▸ **TASK BRIEF**: A picture-free, exact copy of all the records below is the goal.

▸ **Extracted data entries**:
§ §

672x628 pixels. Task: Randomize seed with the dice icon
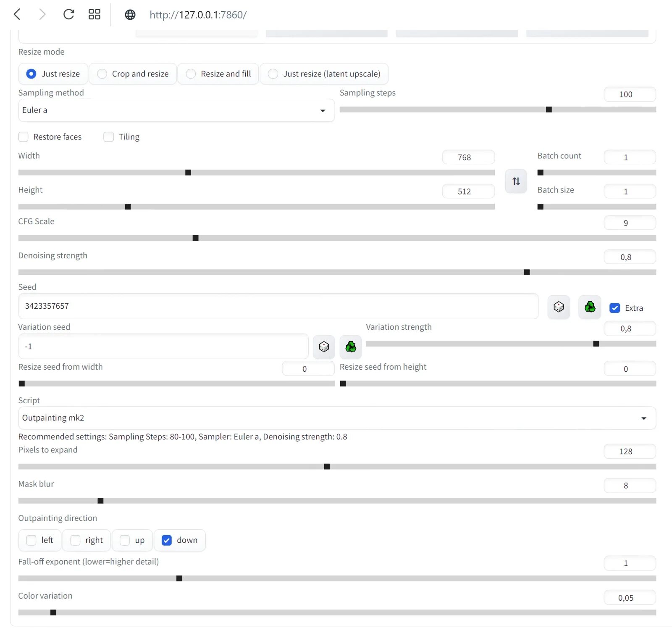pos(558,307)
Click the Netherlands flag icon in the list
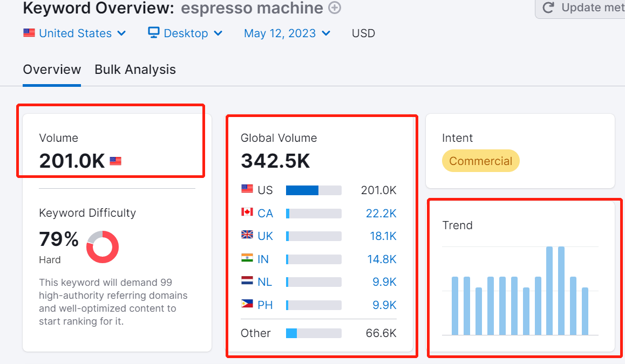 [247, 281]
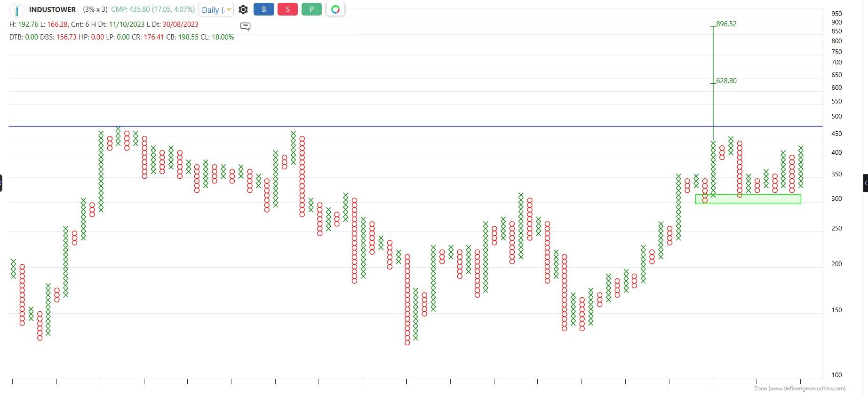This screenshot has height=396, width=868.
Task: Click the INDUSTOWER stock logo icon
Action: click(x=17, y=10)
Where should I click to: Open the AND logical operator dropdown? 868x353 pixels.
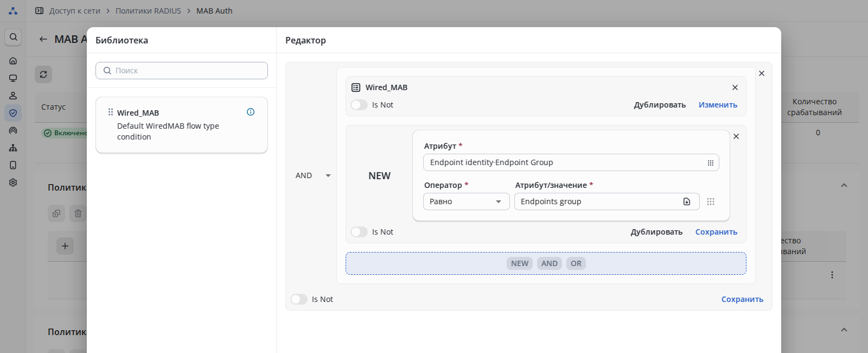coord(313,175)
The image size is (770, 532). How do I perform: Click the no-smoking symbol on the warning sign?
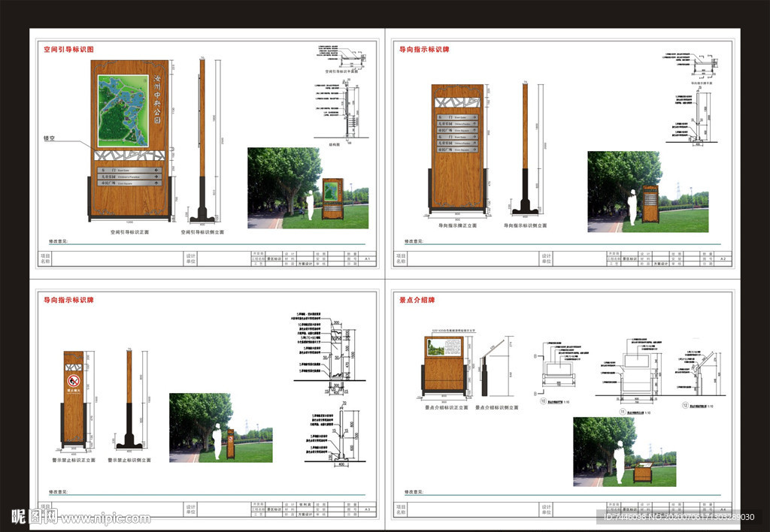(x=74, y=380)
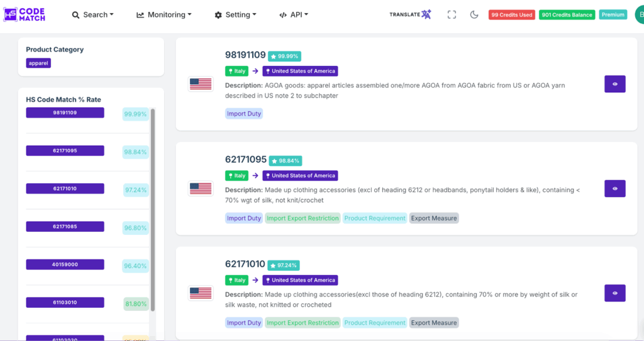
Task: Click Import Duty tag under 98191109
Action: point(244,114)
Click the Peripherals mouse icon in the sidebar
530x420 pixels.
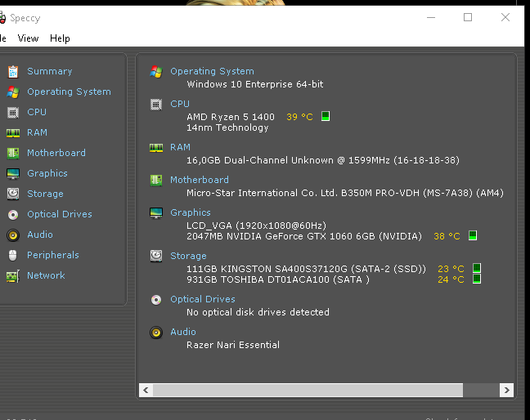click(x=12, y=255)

§ §

▸ **RESPONSE BELOW**:
672x628 pixels. Task: Randomize seed with the dice icon
pos(558,307)
Click the Netherlands flag icon in the list
 [247, 281]
This screenshot has height=396, width=868.
Task: Click the INDUSTOWER stock logo icon
Action: click(x=17, y=10)
Where should I click to: Open the AND logical operator dropdown? 868x353 pixels.
coord(313,175)
The image size is (770, 532). How do I perform: Click the no-smoking symbol on the warning sign?
(x=74, y=380)
Task: Click Import Duty tag under 98191109
Action: point(244,114)
Click the Peripherals mouse icon in the sidebar
530x420 pixels.
click(x=12, y=255)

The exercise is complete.